The legendary Chief Rabbi Avraham Yitzchok KaCohen Kook z”l, observed that in every society, in every religion, in every country, in every era throughout history, there is a remarkable inverse correlation between a community’s level of education and sophistication and the degree of its religious intensity. The more educated a community, the less vigorous its religious commitment. Is this observation not evidence, asked Rav Kook, that religion generally appeals only to the most primitive minds?
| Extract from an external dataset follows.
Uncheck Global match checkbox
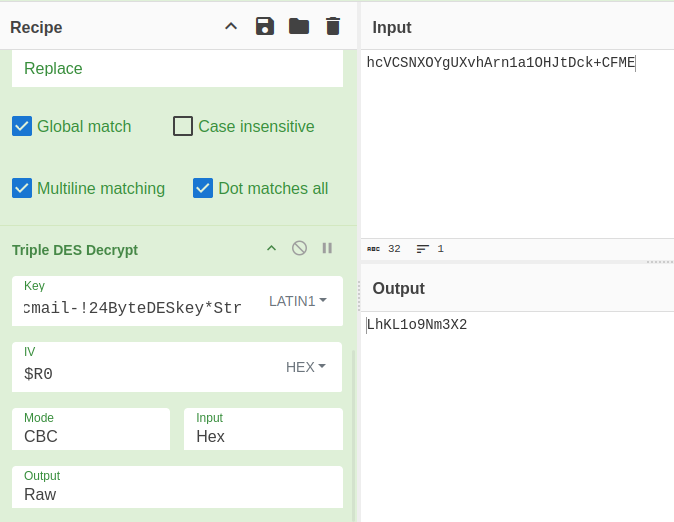This screenshot has width=674, height=522. (x=22, y=126)
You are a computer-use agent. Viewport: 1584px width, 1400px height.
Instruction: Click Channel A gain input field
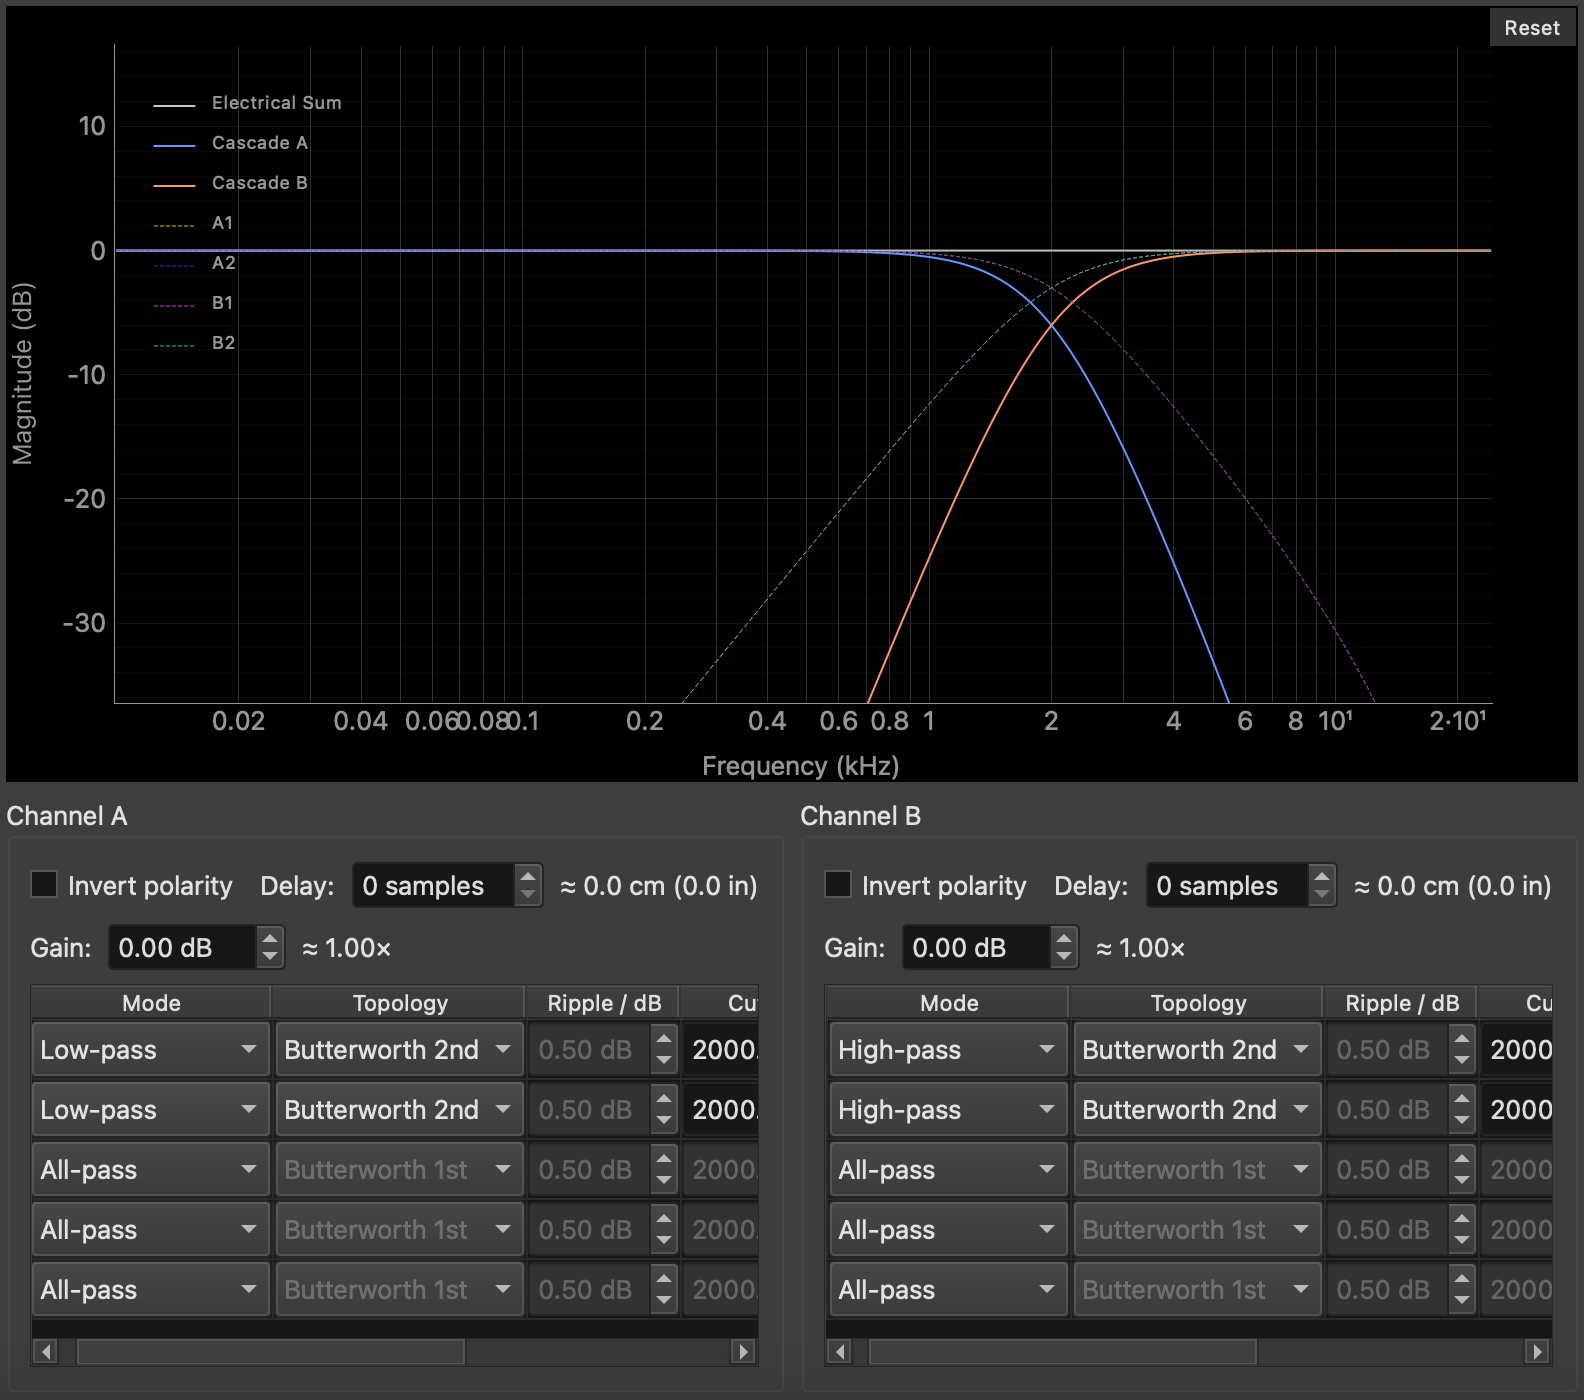click(x=183, y=948)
Doesn’t this inverse correlation prove that we, as sophisticated individuals, should recognize the folly of a commitment to, and passion for, Torah Judaism?

Rav Kook explained that every society, in every religion, in every country, in every era throughout history, provides their youth with roughly the equivalent of a third grade religious education. Consequently, in those societies in which that third grade religious education is accompanied by a third grade secular education, the youth mature into adulthood satisfied with their understanding of religion. By contrast, when a community receives a third grade religious education, but then goes on to receive a high school, university and an even more advanced secular education, they consider the simplistic nature of religion, as they had been taught, and dismiss religion as being primitive.

Where can I find Rav Kook writing such a thing?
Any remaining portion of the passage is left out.